São Paulo - O Brasil deve ter na safra 2009/10 a menor fatia do mercado mundial de óleo de soja em 10 anos. Segundo as projeções do Departamento de Agricultura dos Estados Unidos (USDA), o País deve embarcar apenas 1,5 milhão de toneladas da commodity, o que corresponde a apenas 15,8% do movimento global. É o pior resultado desde a temporada 1999/00, quando o País respondeu por 15,3% das exportações mundiais.
O País já foi o maior exportador mundial de óleo de soja, mas a indústria perdeu competitividade em relação à Argentina após a aprovação da Lei Kandir, em 1996. Antes, o setor pagava 13% de ICMS sobre a exportação de soja em grão e cerca de 10% sobre os embarques de farelo e óleo.
Sob a nova legislação, a alíquota foi reduzida a zero, mas, na prática, apenas as exportações do grão foram beneficiadas. As esmagadoras que precisam adquirir soja em outros Estados continuam a pagar ICMS na compra da matéria-prima, acumulando créditos tributários, difíceis de reaver, sobre a exportação do produto final. ''O processamento da soja ainda é tributado como uma operação doméstica, e não como uma etapa do processo de exportação'', reclama Fábio Trigueirinho, secretário-executivo da Associação Brasileira das Indústrias de Óleos Vegetais (Abiove). ''Isso tem obrigado as indústrias a migrar para o Centro-Oeste e investir em unidades menores, que possam ser abastecidas apenas com o grão produzido na região.''
Com o desestímulo à exportação do produto processado, o Brasil viu a Argentina abocanhar seu mercado. Na temporada 1995/96, os dois países dividiam a liderança nas exportações globais de óleo de soja, com cerca de 30% cada. Já no final daquela década, a participação da Argentina subiu para 41%, enquanto a do Brasil caiu pela metade. Na safra 2009/10, os argentinos devem ficar com 55% do mercado.
A diferença de desempenho fica evidente também quando se comparam os volumes. No ano que vem, os argentinos devem embarcar 5,22 milhões de toneladas de óleo de soja, volume 226% maior do que o registrado em 1996. Já a exportação brasileira deve ser 6% menor do que o volume de 1,6 milhão de toneladas embarcadas naquele ano.
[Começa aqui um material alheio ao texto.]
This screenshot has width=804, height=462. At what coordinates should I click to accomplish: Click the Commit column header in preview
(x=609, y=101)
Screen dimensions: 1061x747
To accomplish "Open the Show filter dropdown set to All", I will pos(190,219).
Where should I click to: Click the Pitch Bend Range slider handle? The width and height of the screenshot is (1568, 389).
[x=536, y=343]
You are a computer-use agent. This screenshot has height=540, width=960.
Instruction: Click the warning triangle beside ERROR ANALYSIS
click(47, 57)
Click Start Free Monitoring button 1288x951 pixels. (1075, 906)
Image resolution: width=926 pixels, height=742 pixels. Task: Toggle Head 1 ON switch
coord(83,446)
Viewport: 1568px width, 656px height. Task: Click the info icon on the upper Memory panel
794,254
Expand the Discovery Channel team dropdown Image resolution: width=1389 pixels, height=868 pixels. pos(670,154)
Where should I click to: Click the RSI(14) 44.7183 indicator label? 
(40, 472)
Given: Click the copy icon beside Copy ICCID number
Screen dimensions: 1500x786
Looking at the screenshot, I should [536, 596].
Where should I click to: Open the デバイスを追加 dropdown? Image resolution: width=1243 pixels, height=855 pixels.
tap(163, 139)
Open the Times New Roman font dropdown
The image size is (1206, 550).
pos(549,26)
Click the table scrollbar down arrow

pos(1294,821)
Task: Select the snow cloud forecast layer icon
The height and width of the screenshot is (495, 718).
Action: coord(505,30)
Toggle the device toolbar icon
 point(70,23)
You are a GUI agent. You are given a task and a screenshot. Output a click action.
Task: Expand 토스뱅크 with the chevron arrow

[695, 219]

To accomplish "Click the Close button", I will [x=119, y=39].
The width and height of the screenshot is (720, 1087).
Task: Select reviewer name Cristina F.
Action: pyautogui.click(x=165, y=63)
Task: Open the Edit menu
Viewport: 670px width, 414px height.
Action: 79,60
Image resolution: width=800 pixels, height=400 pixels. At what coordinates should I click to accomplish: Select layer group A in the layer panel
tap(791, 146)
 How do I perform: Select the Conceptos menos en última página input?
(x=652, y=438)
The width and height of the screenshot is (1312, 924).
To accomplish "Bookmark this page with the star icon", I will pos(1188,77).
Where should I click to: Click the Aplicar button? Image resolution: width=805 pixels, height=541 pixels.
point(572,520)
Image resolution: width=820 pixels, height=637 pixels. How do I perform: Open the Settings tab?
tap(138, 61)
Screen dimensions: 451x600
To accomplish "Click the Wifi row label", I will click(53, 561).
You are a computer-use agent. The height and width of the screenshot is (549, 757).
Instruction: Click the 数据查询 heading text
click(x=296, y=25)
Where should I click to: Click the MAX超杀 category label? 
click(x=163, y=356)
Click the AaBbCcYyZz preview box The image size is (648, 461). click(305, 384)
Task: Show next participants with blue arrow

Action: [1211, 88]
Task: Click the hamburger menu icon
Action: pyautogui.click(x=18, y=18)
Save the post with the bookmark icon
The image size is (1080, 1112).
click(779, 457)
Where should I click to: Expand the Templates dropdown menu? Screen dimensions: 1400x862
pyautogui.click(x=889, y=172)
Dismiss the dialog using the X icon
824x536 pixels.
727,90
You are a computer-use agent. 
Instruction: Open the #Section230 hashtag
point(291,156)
O Brasil também perdeu grande parte de sua participação no mercado de farelo. Há 13 anos, o País exportava 11,9 milhões de toneladas da commodity, ou 35,3% das vendas globais, enquanto a Argentina exportava 8,22 milhões de toneladas, o que correspondia a 24,3% do mercado. De lá para cá, as exportações argentinas mais que triplicaram enquanto as brasileiras ficaram praticamente estáveis. Hoje, a Argentina é responsável por mais de 45% de todo o farelo exportado no mundo, enquanto o Brasil ficou com apenas 22%.
Enquanto isso, as exportações brasileiras de soja em grão dispararam. Se, em 1996, o País embarcou pouco menos de 3,5 milhão de toneladas, volume três vezes menor do que o de farelo, este ano deve fechar com uma exportação de quase 30 milhões de toneladas - um crescimento de 750%. Ou seja, praticamente todo o crescimento da produção no período foi embarcado diretamente para o exterior.
Para Antônio Sartori, diretor da corretora Brasoja, o Brasil faz uma escolha errada ao priorizar a exportação da matéria-prima. ''É ridículo o País comemorar ser o maior exportador mundial de soja. Deveríamos exportar mais farelo, óleo, frango e suínos, agregando valor e gerando empregos no País'', afirma. Sartori destaca o fato de que a indústria tem hoje uma capacidade ociosa de quase 30%. Segundo a Abiove, o Brasil deve processar menos de 30 milhões de toneladas de soja na safra 2009/10, de uma produção de 63 milhões de toneladas. ''Poderíamos esmagar quase 50 milhões de toneladas de toneladas'', afirma.
Sartori destaca que o aumento da produção doméstica de biodiesel será insuficiente para estimular níveis mais altos de esmagamento da soja. Ele prevê que, com a adoção do programa B5 (um mistura de 5% de óleo vegetal no diesel) a partir de janeiro, o consumo de biodiesel deve crescer mais de 70% no ano que vem, para 2,4 milhões de toneladas. Com isso, a demanda interna por óleo de soja deve se aproximar da inédita marca de 5 milhões de toneladas. ''Contudo, a produção de óleo não deve passar de 6,1 milhões de toneladas, que é o mesmo patamar dos últimos anos. O biodiesel vai apenas absorver parte do excedente que ia para o mercado externo'', prevê.